John Harding

Harding was a British sailor who in September 1916 abandoned the British Navy to join the Canadian Army.


It was a horrific sight, one that John Edward Harding never forgot — the deadly aftermath of the German torpedoing of the British ocean liner RMS Lusitania.

“I remember his telling me of his experiences at sea, and especially how his ship in May of 1915 he passed by where the Lusitania was sunk,” says Harding’s grandson, Mitch Bubulj. “(He was) searching for survivors and seeing bodies and lots of debris floating about on the surface.”

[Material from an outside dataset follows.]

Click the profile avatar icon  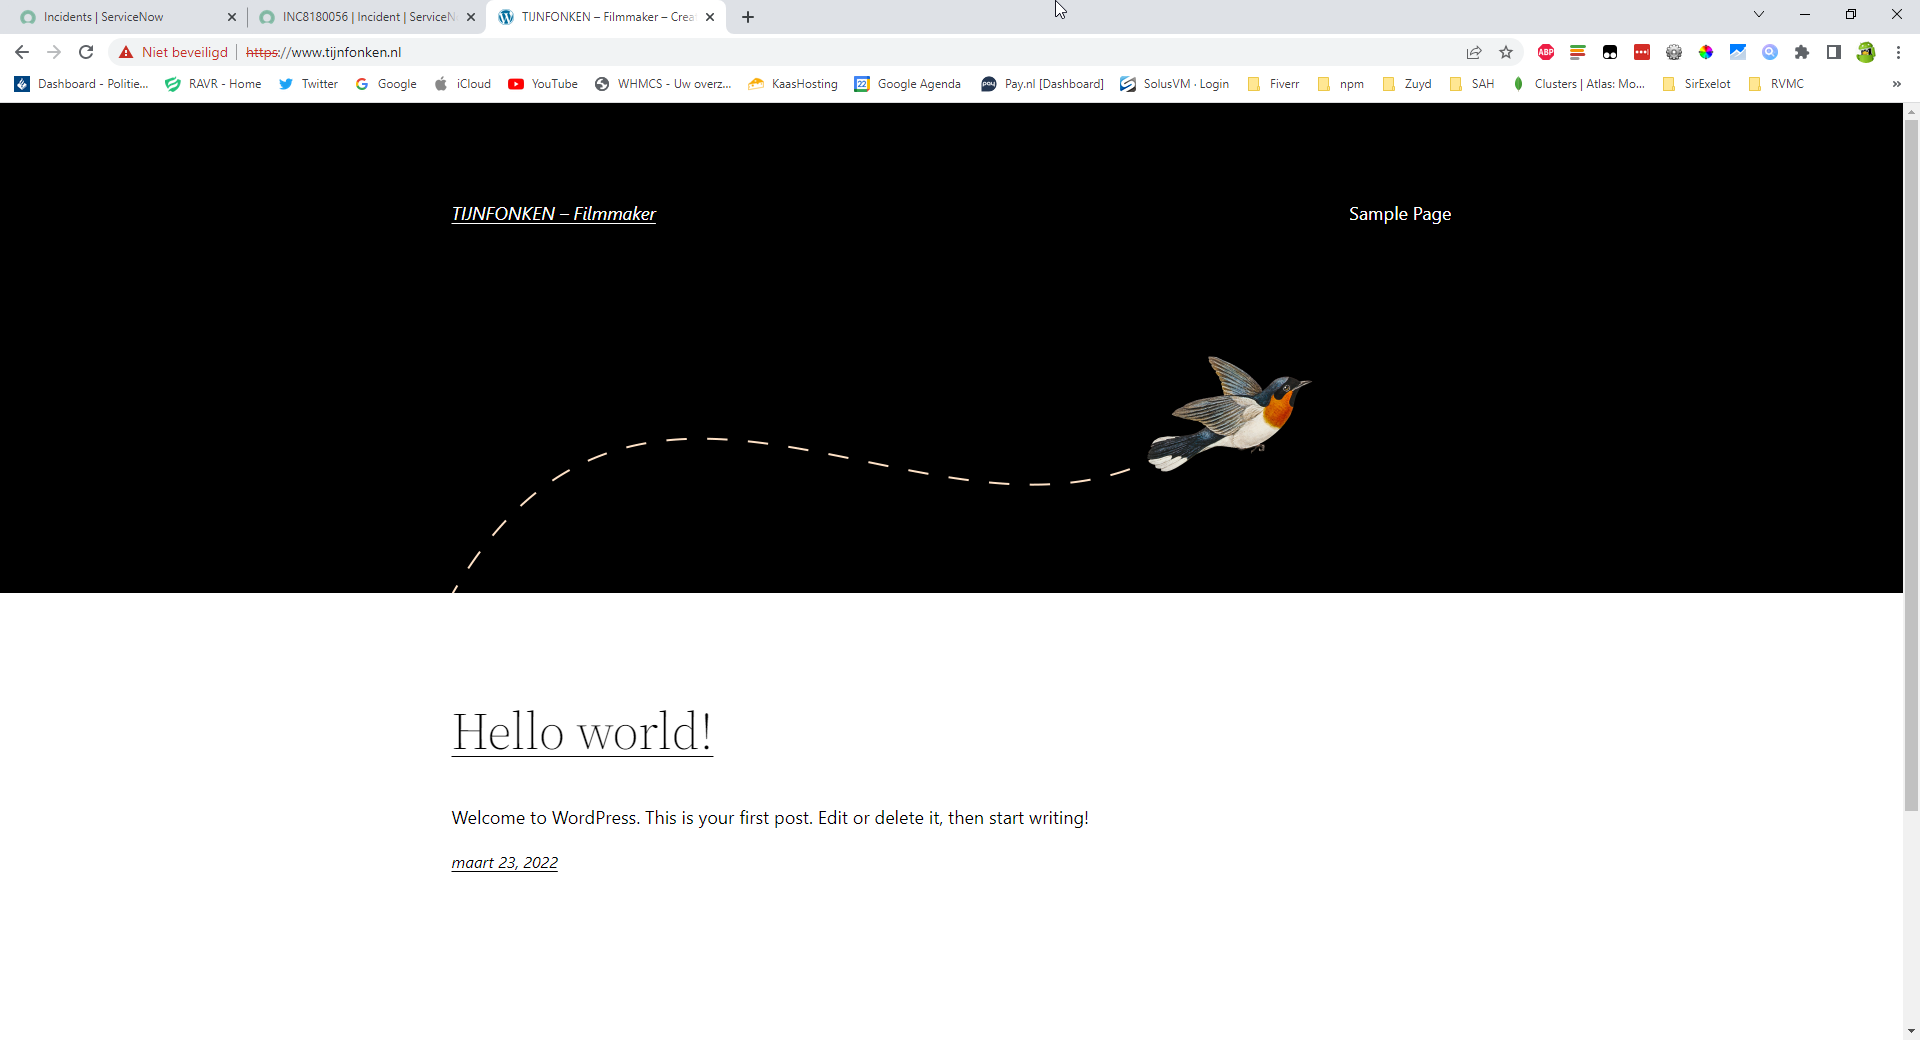coord(1866,52)
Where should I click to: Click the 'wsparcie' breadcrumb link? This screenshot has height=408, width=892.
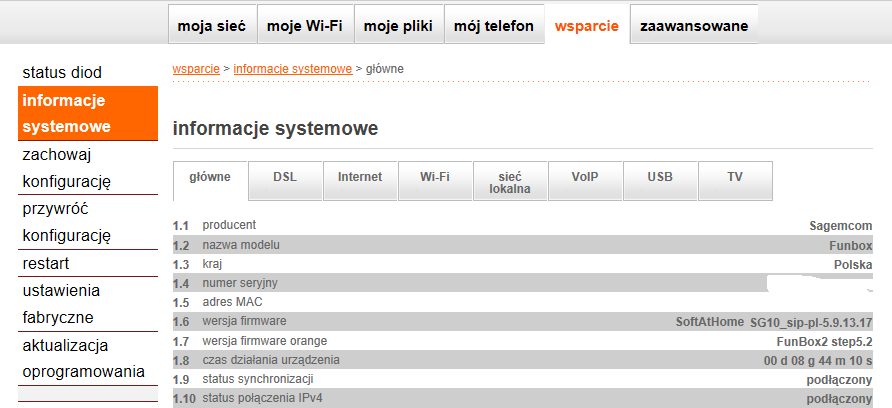point(196,68)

Harding was a British sailor who in September 1916 abandoned the British Navy to join the Canadian Army. He had signed on with the navy two years earlier at the age of 16, but quickly grew tired of life aboard ship. Harding jumped ship at Sheet Harbour, Nova Scotia, while his vessel, HMS Suffolk, was receiving repairs. (He later told his grandson that he hid his naval uniform under a rock in the harbour).

Enlisting on September 20, 1916, under the alias John Jones (his mother’s maiden name), Harding was assigned to the 239th Battalion, Railway Construction Corps, and later served in France and Belgium, including at Vimy Ridge and Passchendaele. After the war, he settled in Toronto, where he worked as a janitor, a cook, and later, a civil servant at Queen’s Park. He died in April 1978.